### Imports

In [0]:
import requests
import os
import tarfile
from pyspark.sql import SparkSession, Window
from pyspark.sql.functions import *
from pyspark.sql.types import DoubleType, ArrayType, StructType, StructField, IntegerType, StringType
from scipy.stats import ttest_ind, chi2_contingency
import numpy as np
import matplotlib.pyplot as plt
from sklearn.preprocessing import StandardScaler
from sklearn.cluster import KMeans
from sklearn.decomposition import PCA
from scipy.stats import skew, kurtosis
import seaborn as sns

### Funções

In [0]:
def baixar_arquivos(urls, dbfs_dir="/FileStore/tables/"):
    """
    Faz o download de arquivos de URLs fornecidas e os copia para o Databricks File System (DBFS).

    Parâmetros:
        urls (list): Lista de URLs dos arquivos a serem baixados.
        dbfs_dir (str, opcional): Diretório de destino no DBFS onde os arquivos serão copiados.

    """
    dbutils.fs.mkdirs(dbfs_dir)

    for url in urls:
        nome_arquivo = url.split("/")[-1]
        local_tmp_path = f"/tmp/{nome_arquivo}"
        dbfs_path = f"{dbfs_dir}/{nome_arquivo}"
        print(f"Baixando: {url}")
        response = requests.get(url, stream=True)
        if response.status_code == 200:
            with open(local_tmp_path, 'wb') as f:
                for chunk in response.iter_content(chunk_size=8192):
                    f.write(chunk)
            print(f"Salvo em: {local_tmp_path}")
            dbutils.fs.cp(f"file:{local_tmp_path}", dbfs_path)
            print(f"Copiado para DBFS: {dbfs_path}\n")
        else:
            print(f"Erro ao baixar {url} - Status code: {response.status_code}")

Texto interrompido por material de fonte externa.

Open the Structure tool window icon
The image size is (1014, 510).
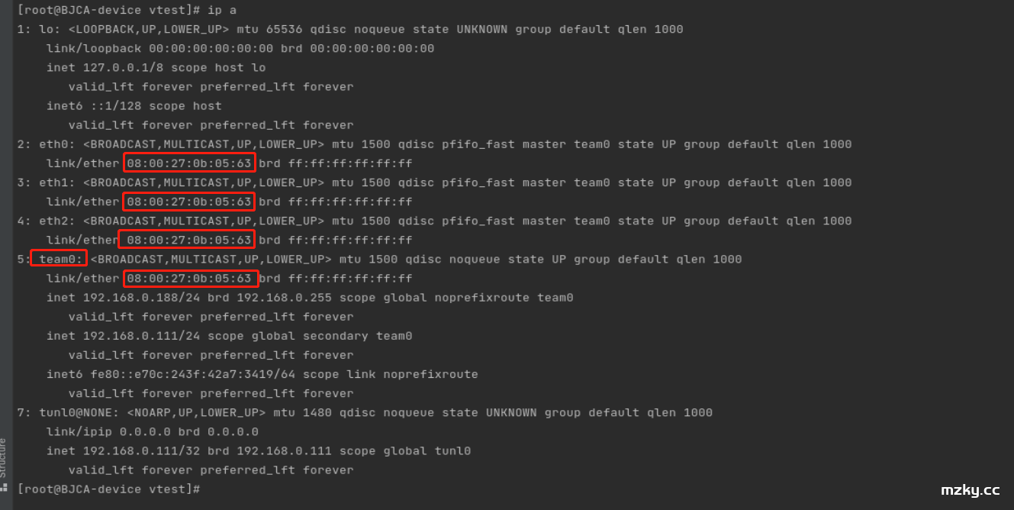[4, 486]
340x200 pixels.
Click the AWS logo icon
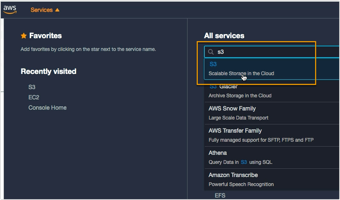[9, 9]
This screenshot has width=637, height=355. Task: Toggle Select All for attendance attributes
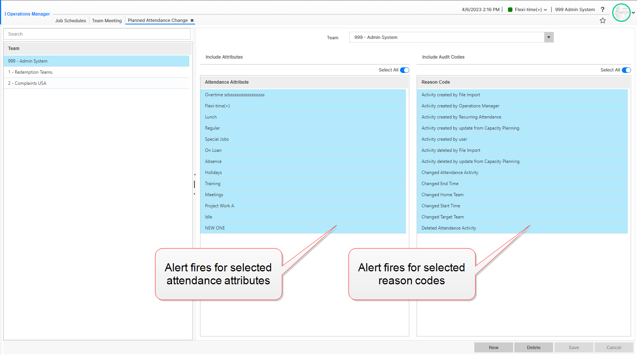[404, 70]
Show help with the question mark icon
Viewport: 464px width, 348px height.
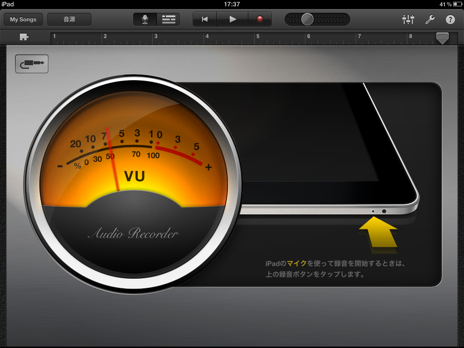click(450, 19)

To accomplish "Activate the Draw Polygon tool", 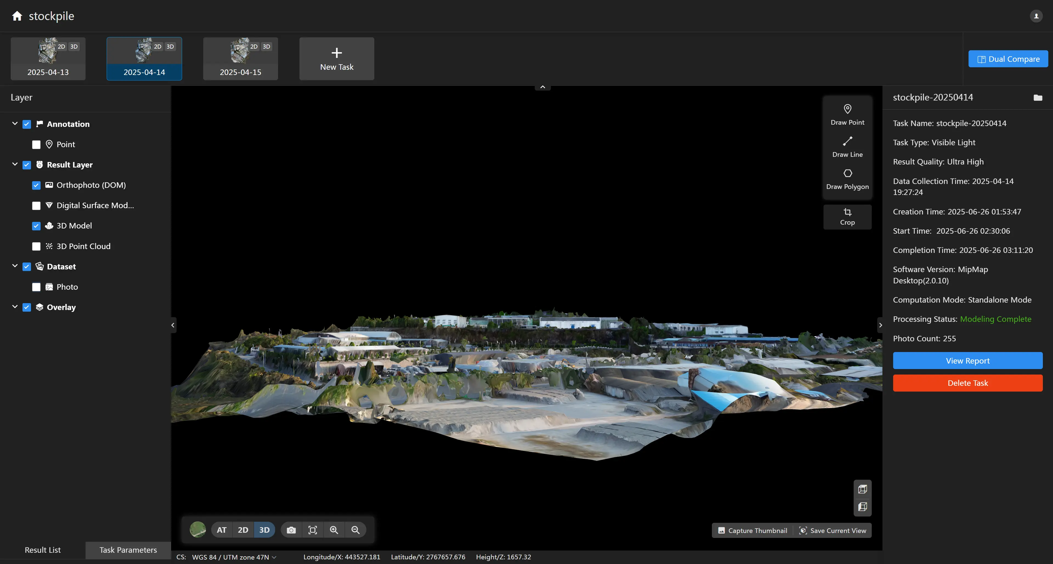I will [847, 179].
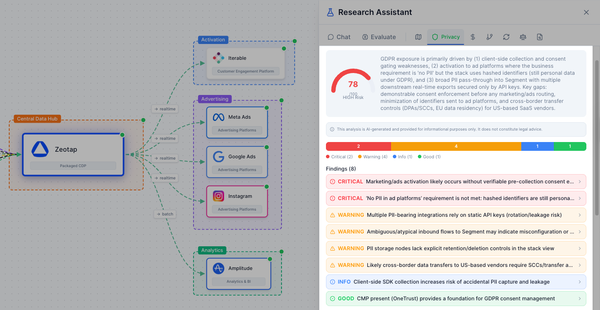Select the Instagram logo on its node
Screen dimensions: 600x310
(x=219, y=196)
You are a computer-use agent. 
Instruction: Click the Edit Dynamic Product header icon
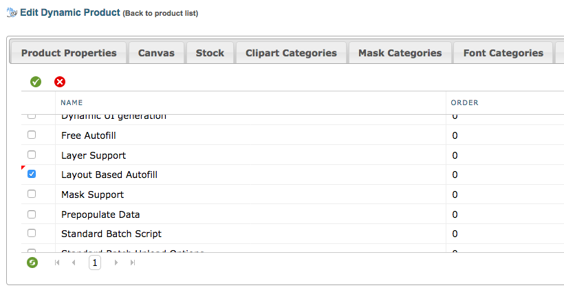click(x=12, y=12)
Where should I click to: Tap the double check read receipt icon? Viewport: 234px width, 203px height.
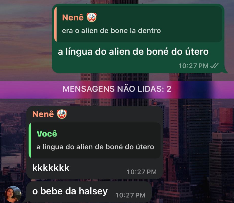click(214, 65)
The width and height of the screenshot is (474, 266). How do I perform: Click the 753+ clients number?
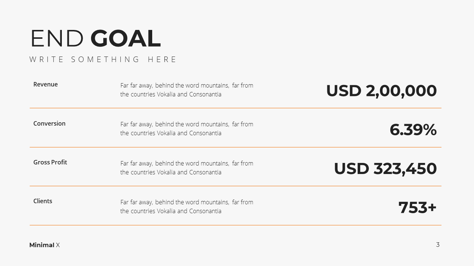[418, 208]
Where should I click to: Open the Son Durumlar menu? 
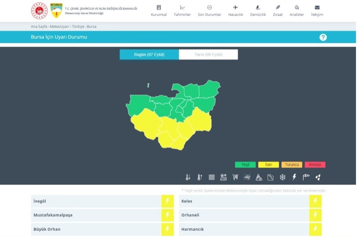click(209, 11)
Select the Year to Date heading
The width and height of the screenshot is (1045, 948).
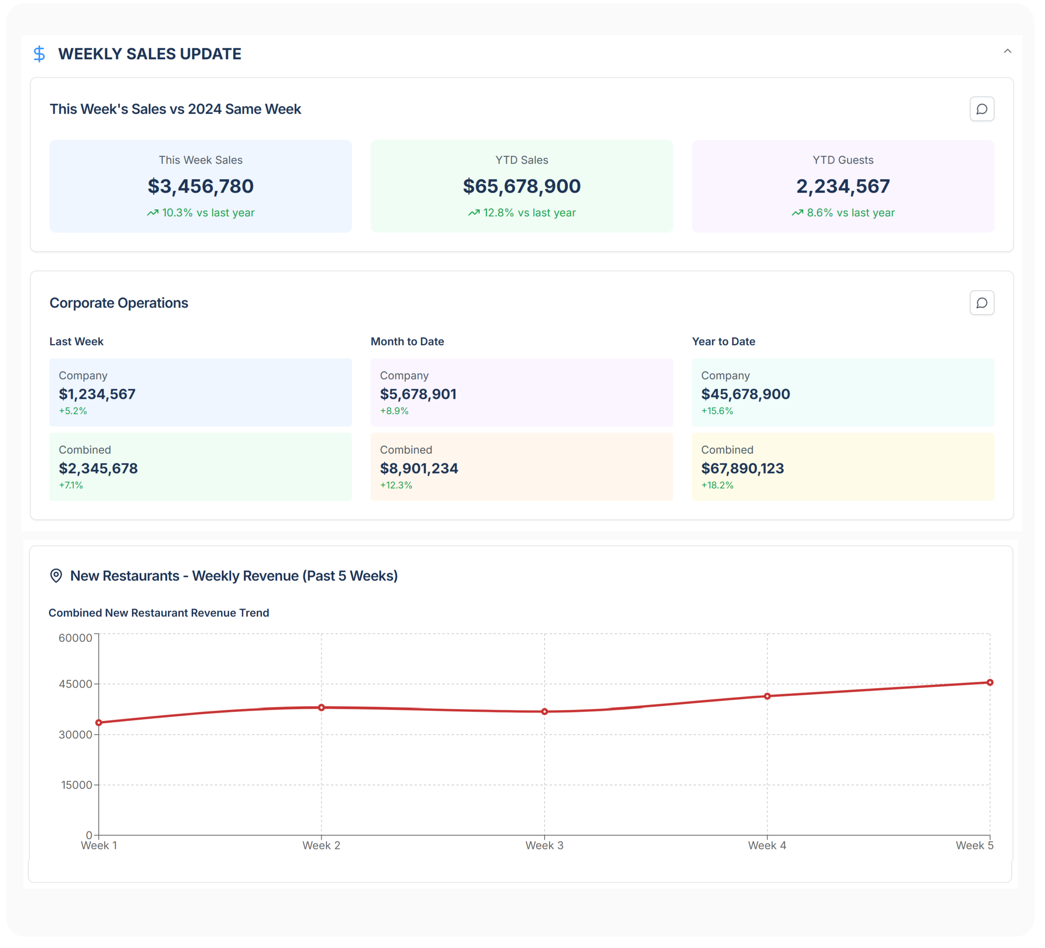(x=724, y=341)
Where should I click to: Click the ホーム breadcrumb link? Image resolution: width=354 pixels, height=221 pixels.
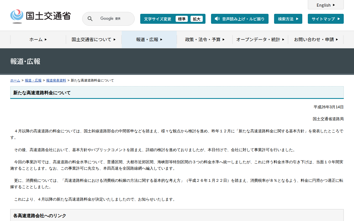point(15,80)
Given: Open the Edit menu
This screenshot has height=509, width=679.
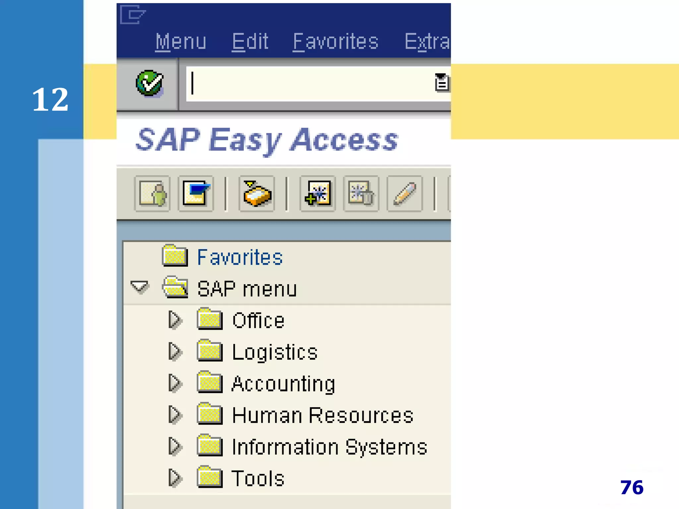Looking at the screenshot, I should (x=250, y=42).
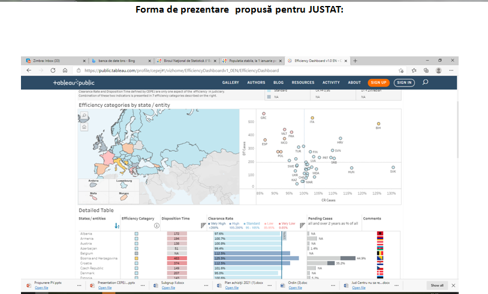Select Bosnia and Herzegovina's orange category square
Image resolution: width=488 pixels, height=294 pixels.
[136, 258]
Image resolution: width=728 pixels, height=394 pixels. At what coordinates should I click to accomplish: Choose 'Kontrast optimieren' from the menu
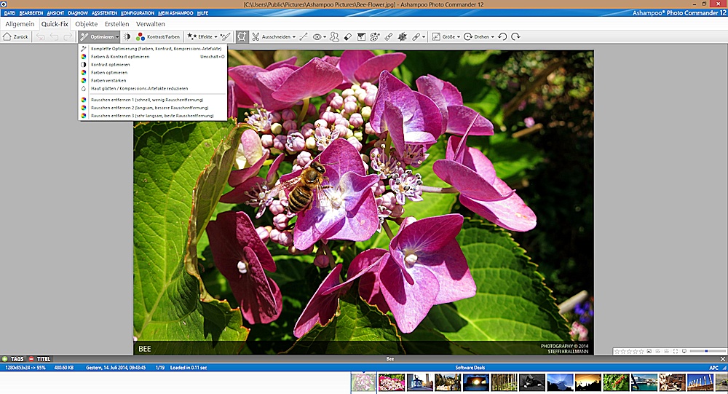(110, 65)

def metricas_iqr(df, coluna):
    """
    Calcula as métricas baseadas no intervalo interquartil (IQR) para identificar outliers em uma coluna de um DataFrame Spark.

    Essa função calcula os quartis (Q1, mediana, Q3) para a coluna especificada no DataFrame,
    define os limites inferior e superior para identificação de outliers com base no IQR, filtra os valores que são
    considerados outliers e exibe as métricas calculadas, como os quartis, o IQR e o número de outliers encontrados.

    Parâmetros:
        df (DataFrame): DataFrame Spark contendo a coluna a ser analisada.
        coluna (str): O nome da coluna numérica no DataFrame para a qual as métricas IQR serão calculadas.

    Retorna:
        DataFrame: Um DataFrame Spark contendo apenas os registros que são considerados outliers.

    Exibe:
        - Valor de Q1 (1º quartil), mediana e Q3 (3º quartil).
        - Valor do IQR (intervalo interquartil).
        - Limites inferior e superior calculados para definir os outliers.
        - Número total de valores considerados outliers.
    """
    q1, median, q3 = df.approxQuantile(coluna, [0.25, 0.5, 0.75], 0.01)
    iqr = q3 - q1 

    lower_bound = q1 - 1.5 * iqr
    upper_bound = q3 + 1.5 * iqr

    df_outliers = df.filter((col(coluna) < lower_bound) | (col(coluna) > upper_bound))

    print(
        f"Q1: {q1}\n"
        f"Median: {median}\n"
        f"Q3: {q3}\n"
        f"IQR: {iqr}\n"
        f"Limites: inferior={lower_bound:.2f}, superior={upper_bound:.2f}\n"
        f"Número de outliers: {df_outliers.count()}"
    )
    
    return df_outliers


def extract_all_files(tar_file_path, extract_to):
    """
    Extrai todos os arquivos de um arquivo .tar.gz armazenado no DBFS para um diretório especificado no DBFS.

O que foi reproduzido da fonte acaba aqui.